WORK TO BE COMPLETED: Filter the records and keep only the lines that contain the string "pixels". Copy each matching line in full.

DATA LISTING:
------------

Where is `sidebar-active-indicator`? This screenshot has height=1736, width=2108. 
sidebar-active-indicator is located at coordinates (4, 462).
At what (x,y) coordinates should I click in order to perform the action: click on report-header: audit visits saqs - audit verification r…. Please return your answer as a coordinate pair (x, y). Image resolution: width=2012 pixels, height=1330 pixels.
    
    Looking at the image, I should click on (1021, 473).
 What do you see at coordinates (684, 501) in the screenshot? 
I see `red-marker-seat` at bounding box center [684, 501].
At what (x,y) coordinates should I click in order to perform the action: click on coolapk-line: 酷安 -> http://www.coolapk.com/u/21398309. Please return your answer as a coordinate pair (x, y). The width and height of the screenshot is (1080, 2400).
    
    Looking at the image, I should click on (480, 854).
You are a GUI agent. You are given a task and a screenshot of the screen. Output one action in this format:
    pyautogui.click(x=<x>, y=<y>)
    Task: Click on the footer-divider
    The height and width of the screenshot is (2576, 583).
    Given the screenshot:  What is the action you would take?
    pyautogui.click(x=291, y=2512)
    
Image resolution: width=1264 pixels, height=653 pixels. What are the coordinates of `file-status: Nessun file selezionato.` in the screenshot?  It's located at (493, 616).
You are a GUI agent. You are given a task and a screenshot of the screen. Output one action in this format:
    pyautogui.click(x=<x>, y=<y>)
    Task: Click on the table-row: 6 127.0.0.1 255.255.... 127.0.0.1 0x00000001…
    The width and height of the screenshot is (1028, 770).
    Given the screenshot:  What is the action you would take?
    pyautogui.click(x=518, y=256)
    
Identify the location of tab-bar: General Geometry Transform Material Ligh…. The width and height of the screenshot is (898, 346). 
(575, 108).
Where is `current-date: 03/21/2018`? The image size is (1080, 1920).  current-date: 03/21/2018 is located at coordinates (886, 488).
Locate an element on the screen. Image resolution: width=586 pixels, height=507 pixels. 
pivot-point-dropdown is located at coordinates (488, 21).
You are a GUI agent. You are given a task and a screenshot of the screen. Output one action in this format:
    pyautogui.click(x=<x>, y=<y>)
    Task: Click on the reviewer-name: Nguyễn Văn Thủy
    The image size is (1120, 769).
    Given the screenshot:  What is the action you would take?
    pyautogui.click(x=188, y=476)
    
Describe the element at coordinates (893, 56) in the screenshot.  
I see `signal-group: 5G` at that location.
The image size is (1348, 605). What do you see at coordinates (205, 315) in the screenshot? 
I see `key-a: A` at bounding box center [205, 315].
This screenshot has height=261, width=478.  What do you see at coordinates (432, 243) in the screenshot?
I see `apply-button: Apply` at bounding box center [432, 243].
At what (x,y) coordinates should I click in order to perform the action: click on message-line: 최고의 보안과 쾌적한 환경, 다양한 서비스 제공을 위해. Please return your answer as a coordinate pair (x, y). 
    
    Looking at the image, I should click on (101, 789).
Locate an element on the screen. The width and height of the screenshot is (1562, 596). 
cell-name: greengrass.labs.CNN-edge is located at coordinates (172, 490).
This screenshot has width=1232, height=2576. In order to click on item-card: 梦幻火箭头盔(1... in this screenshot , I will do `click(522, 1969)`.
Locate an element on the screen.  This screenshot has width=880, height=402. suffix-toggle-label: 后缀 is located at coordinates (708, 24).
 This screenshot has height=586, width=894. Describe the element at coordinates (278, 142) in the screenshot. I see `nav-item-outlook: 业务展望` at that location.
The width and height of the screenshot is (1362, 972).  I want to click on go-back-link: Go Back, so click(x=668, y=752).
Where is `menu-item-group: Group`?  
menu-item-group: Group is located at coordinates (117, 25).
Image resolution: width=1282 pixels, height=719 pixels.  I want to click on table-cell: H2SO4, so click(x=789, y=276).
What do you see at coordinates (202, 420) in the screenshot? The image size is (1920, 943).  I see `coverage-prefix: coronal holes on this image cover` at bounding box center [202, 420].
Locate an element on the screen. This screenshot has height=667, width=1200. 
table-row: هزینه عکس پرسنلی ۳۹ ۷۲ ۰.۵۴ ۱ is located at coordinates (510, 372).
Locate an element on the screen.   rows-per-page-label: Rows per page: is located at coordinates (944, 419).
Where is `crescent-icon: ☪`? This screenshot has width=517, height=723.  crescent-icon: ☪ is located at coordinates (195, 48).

------------

PROBLEM SOLUTION:
At what (x,y) coordinates should I click in order to perform the action: click on report-header: audit visits saqs - audit verification r…. Please return your answer as a coordinate pair (x, y). Image resolution: width=2012 pixels, height=1330 pixels.
Image resolution: width=1264 pixels, height=653 pixels. What are the coordinates of `file-status: Nessun file selezionato.` in the screenshot?  It's located at (493, 616).
Locate an element on the screen. Image resolution: width=586 pixels, height=507 pixels. 
Image resolution: width=1282 pixels, height=719 pixels.  I want to click on table-cell: H2SO4, so click(x=789, y=276).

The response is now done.